:: Short task ::
Render the material from the line containing "Task: Click the empty Result cell for Rachan" through the end of the material as a numbered list, omitting blank lines.

═══ Material supplied

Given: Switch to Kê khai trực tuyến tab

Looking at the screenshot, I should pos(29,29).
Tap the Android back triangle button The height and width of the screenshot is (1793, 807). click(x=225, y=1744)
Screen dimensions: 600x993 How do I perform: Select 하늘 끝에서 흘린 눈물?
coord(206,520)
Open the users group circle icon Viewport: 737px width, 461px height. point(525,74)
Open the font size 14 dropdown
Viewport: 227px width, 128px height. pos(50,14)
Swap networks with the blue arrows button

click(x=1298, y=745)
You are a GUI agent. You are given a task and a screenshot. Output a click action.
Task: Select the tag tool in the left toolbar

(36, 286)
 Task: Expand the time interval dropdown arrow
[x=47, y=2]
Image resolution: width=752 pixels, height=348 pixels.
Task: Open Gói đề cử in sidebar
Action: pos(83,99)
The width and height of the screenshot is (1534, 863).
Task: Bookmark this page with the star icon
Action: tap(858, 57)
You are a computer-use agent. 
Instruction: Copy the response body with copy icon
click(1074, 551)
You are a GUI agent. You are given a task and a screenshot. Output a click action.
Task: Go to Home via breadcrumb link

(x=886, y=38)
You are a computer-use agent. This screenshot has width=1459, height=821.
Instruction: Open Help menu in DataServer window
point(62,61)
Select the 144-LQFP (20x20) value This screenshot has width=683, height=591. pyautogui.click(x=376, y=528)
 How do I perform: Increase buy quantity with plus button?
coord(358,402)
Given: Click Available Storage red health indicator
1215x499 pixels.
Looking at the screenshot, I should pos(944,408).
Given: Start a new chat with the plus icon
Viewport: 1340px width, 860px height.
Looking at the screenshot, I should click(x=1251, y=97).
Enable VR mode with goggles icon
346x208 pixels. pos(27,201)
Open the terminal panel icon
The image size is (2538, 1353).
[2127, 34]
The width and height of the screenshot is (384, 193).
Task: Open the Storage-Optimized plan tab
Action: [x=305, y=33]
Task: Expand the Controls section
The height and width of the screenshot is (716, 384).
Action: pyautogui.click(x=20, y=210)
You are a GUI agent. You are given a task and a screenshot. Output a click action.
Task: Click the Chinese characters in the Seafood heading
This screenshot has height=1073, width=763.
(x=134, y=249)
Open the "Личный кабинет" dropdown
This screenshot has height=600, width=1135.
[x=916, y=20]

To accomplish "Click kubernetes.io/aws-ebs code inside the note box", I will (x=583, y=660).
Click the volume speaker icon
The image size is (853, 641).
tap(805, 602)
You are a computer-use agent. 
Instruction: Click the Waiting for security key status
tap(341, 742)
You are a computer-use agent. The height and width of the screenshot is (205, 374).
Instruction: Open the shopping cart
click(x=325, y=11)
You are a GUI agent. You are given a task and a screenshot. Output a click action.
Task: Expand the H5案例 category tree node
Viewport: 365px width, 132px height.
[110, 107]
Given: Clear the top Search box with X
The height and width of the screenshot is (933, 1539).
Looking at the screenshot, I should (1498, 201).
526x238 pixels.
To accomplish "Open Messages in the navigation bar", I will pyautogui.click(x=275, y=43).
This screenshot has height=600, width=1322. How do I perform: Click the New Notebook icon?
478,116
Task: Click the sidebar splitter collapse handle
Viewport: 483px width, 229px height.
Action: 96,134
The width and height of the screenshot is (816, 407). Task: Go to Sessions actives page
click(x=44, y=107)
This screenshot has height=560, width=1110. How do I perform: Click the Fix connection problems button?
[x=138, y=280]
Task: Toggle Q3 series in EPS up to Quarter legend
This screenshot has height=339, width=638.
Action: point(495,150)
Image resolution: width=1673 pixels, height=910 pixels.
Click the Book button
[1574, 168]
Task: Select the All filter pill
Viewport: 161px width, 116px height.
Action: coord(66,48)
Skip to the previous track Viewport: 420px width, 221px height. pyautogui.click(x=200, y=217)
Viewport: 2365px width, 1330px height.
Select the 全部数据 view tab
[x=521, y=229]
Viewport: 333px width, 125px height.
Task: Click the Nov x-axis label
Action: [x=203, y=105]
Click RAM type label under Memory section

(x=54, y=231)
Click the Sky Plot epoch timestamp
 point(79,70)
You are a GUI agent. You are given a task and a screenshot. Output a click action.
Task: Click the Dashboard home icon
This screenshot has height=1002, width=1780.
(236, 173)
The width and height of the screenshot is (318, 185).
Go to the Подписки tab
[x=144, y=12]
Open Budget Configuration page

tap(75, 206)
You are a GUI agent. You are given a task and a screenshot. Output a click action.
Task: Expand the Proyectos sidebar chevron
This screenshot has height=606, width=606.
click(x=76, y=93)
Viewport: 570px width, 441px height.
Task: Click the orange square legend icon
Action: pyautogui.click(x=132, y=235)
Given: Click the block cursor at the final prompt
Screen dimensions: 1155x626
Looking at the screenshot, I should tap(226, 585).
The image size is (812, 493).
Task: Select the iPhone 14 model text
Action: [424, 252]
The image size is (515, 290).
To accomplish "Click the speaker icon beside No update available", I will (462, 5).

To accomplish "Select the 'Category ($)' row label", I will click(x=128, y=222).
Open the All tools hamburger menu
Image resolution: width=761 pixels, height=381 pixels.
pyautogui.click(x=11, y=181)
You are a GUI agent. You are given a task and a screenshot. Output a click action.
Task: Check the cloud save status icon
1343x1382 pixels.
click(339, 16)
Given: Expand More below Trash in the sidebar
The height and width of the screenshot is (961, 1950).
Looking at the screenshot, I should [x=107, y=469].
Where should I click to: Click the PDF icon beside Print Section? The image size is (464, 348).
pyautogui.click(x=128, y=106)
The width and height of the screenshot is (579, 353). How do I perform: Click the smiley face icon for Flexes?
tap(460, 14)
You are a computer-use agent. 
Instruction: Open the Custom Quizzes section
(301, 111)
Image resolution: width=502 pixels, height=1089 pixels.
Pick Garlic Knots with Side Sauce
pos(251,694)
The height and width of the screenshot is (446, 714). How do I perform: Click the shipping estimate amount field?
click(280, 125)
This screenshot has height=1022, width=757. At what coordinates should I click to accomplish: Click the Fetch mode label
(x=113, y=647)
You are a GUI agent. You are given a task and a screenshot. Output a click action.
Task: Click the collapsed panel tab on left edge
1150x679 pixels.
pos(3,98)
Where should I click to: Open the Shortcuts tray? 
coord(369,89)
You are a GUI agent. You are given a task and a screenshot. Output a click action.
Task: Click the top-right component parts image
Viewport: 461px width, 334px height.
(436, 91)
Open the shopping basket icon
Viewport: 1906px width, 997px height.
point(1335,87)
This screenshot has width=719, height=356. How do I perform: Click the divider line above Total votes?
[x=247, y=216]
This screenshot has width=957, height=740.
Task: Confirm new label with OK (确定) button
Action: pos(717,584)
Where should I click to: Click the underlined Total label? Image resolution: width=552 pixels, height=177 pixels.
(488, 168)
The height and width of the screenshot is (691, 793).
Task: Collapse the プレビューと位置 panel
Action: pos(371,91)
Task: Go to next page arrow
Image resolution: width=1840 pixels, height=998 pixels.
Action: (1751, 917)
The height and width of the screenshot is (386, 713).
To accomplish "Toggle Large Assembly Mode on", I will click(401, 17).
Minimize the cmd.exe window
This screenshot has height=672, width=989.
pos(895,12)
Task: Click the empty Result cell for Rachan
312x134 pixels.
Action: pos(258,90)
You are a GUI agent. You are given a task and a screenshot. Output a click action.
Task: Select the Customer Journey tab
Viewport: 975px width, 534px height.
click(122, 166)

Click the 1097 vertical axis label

══════

:: Solution for this problem ::
1. Task: Click the empty Result cell for Rachan
2. 312x134 pixels.
3. Action: pos(258,90)
4. You are a GUI agent. You are given a task and a screenshot. Output a click action.
5. Task: Select the Customer Journey tab
6. Viewport: 975px width, 534px height.
7. click(122, 166)
8. Click the 1097 vertical axis label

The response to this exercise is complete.